Excerpt -
====================
Comment by scythe

25 days ago

Far UVC is carcinogenic when it reaches living tissue. However, it has a very short mean free path so it doesn't, generally, reach the growing layer of skin. It's less obvious whether exposed mucus membranes (lips, nose, tongue) or the eyes are affected. It probably doesn't reach the lens of the eye, which is good.

There is a small watery layer covering your cornea, this is enough to impede far UV-C (~222nm is safe, 254nm regular UV-C is dangerous to your eye!)

  • The tear layer only contributes a little bit--far-UV eye safety is mostly down to the fact that the 222nm only penetrates to outer epithelium (so cells that will be dead in a few days anyway), and the fact that your eyes get very little effective dose if you aren't staring directly into the lamp. You've got eyelids, eyelashes, eyebrows, hair, etc, so the effective dose to your eyes is actually much lower than the dose assumed by most safety standards (ANSI/IES 27.1-22, UL8802), which are fairly conservative. Check out this paper http://onlinelibrary.wiley.com/doi/abs/10.1111/php.13671

I think that is the same thing as saying that Far UVC is non-carcinogenic.
====================
Available data -
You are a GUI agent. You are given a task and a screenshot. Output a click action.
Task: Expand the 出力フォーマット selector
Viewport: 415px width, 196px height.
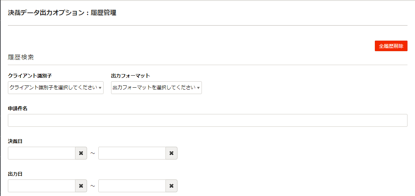click(156, 88)
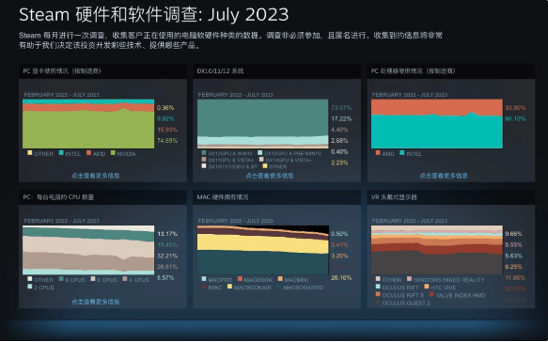The height and width of the screenshot is (342, 548).
Task: Click the MACMINI legend swatch
Action: (280, 279)
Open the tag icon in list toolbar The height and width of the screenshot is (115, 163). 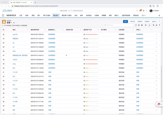tap(153, 25)
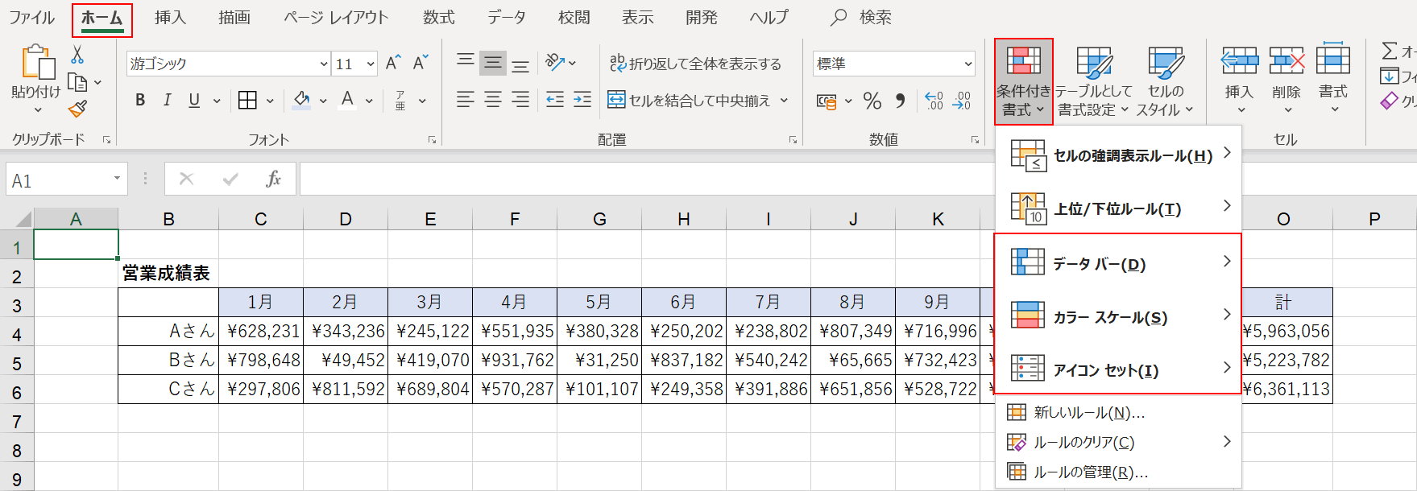Click the merge and center cells icon

point(616,100)
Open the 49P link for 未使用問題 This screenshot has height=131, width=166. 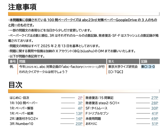[155, 119]
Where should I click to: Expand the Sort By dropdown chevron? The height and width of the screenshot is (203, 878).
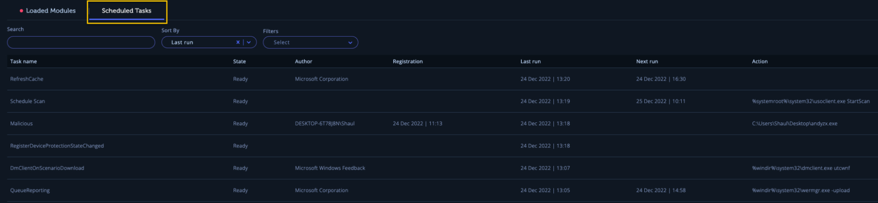[249, 42]
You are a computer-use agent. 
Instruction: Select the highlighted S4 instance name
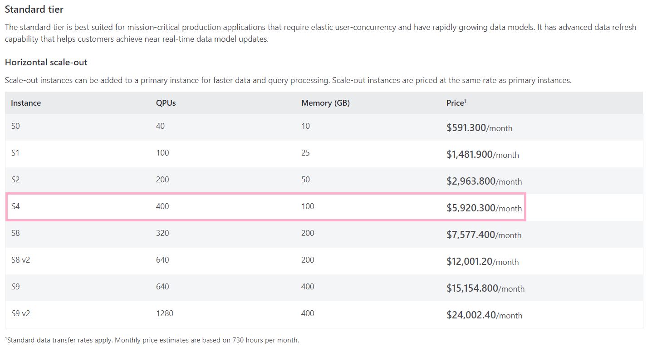pos(15,206)
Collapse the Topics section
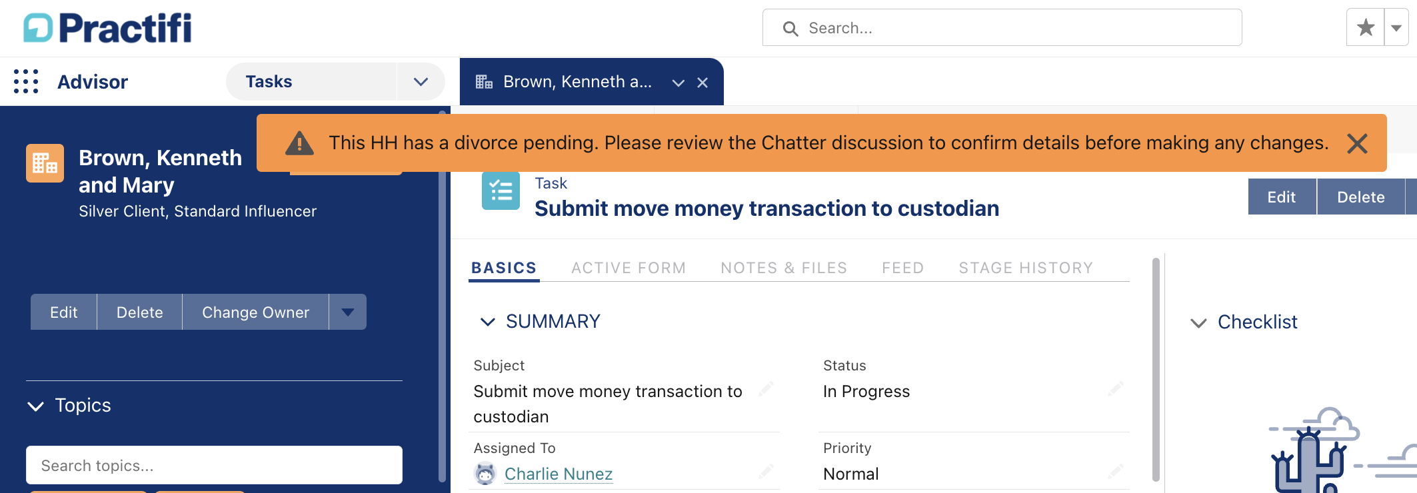This screenshot has height=493, width=1417. tap(35, 406)
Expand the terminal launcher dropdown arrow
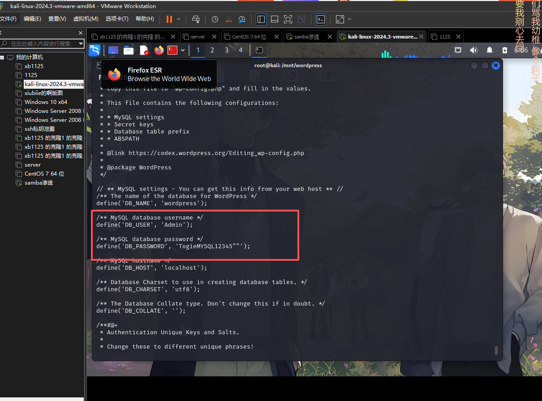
====================
Please reproduce the passage from the far UVC comment, beginning at the words "Comment by scythe" and stopping after "to your eye!)".

Exercise solution -
Comment by scythe

25 days ago

Far UVC is carcinogenic when it reaches living tissue. However, it has a very short mean free path so it doesn't, generally, reach the growing layer of skin. It's less obvious whether exposed mucus membranes (lips, nose, tongue) or the eyes are affected. It probably doesn't reach the lens of the eye, which is good.

There is a small watery layer covering your cornea, this is enough to impede far UV-C (~222nm is safe, 254nm regular UV-C is dangerous to your eye!)